Data items:
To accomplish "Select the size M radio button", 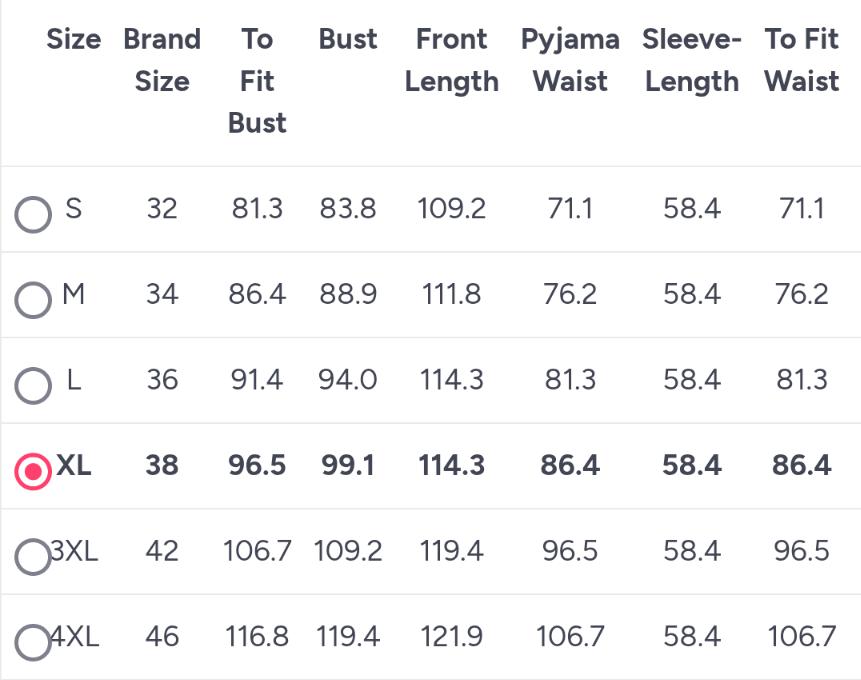I will (x=33, y=300).
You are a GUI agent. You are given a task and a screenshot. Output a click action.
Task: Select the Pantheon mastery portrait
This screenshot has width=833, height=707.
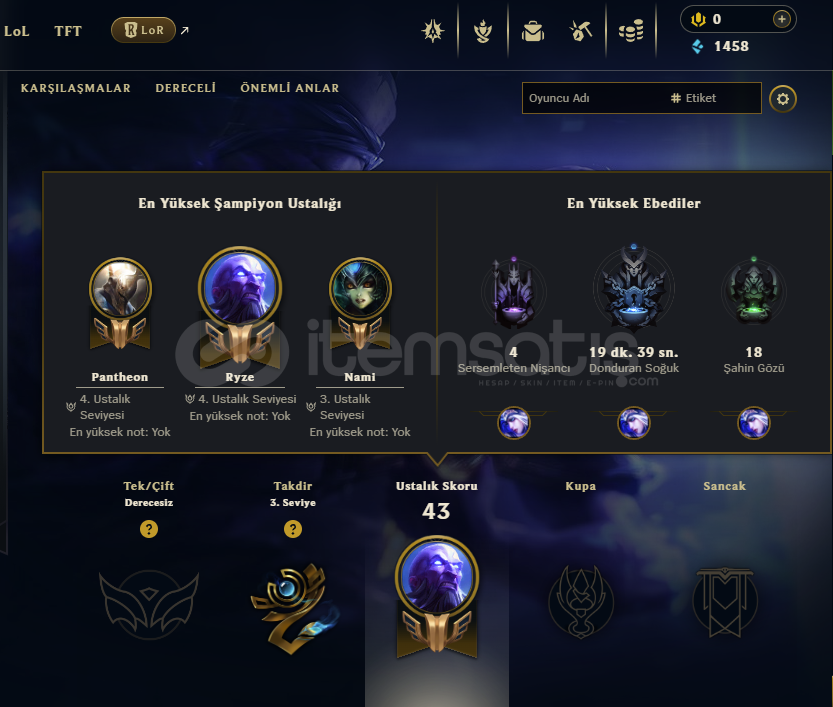click(120, 288)
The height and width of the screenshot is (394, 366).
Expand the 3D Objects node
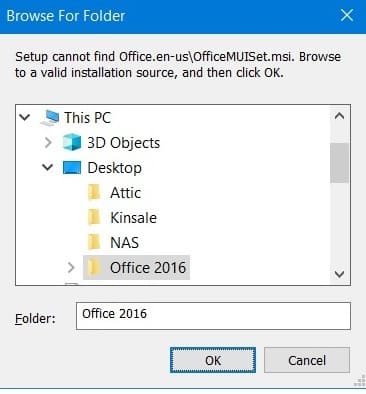pyautogui.click(x=48, y=143)
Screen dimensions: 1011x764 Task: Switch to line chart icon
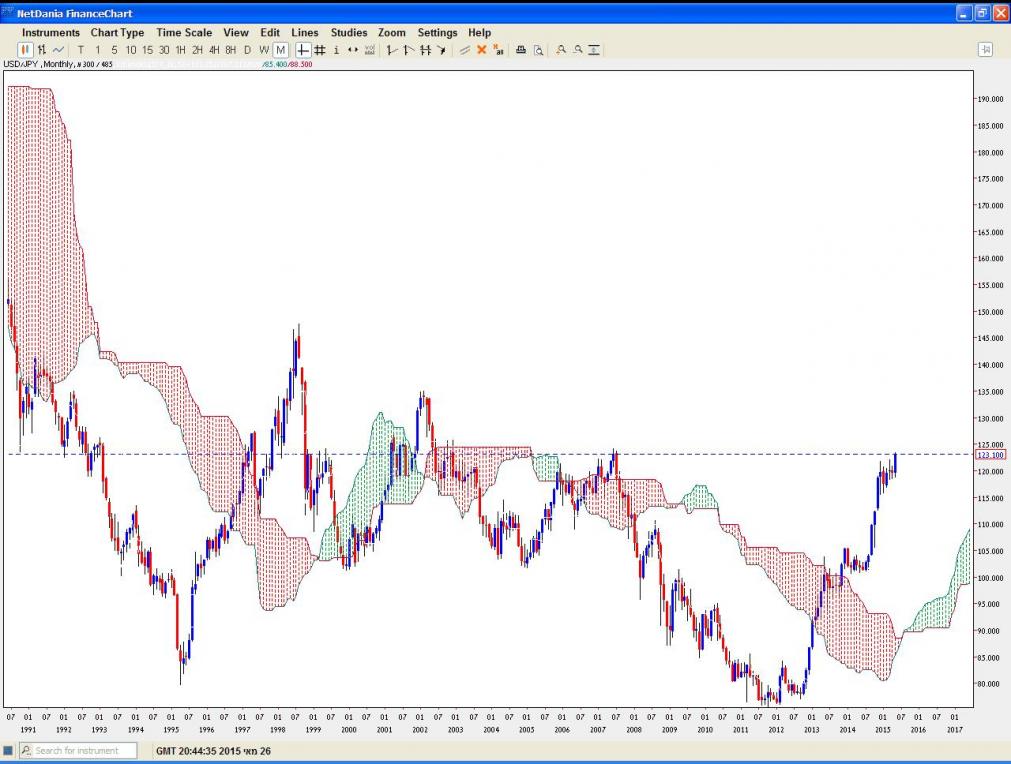coord(58,50)
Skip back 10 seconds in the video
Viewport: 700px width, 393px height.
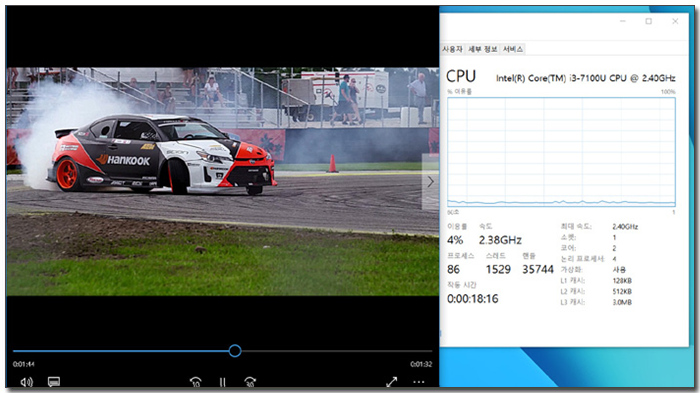coord(195,382)
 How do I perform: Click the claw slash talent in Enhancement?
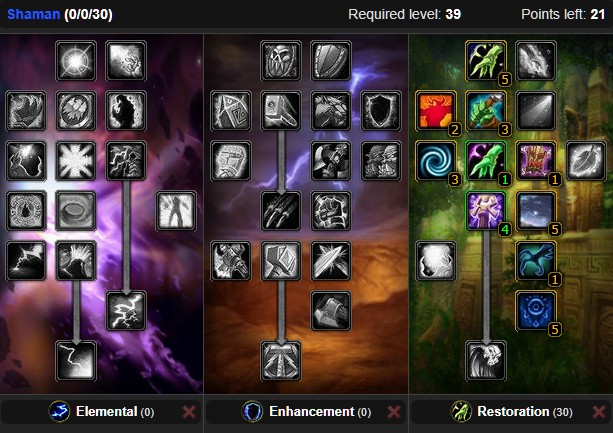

Problem to solve: Leave every picture out and write out, word for word, the lines from the one that contains "Task: Select the Pantheon mastery portrait" through the last line of the records.

Written solution:
Task: Select the Pantheon mastery portrait
This screenshot has width=833, height=707.
click(120, 288)
The height and width of the screenshot is (394, 366).
Expand the 3D Objects node
pyautogui.click(x=48, y=143)
Screen dimensions: 1011x764 Task: Switch to line chart icon
coord(58,50)
Skip back 10 seconds in the video
Viewport: 700px width, 393px height.
coord(195,382)
 How do I perform: Click the claw slash talent in Enhancement?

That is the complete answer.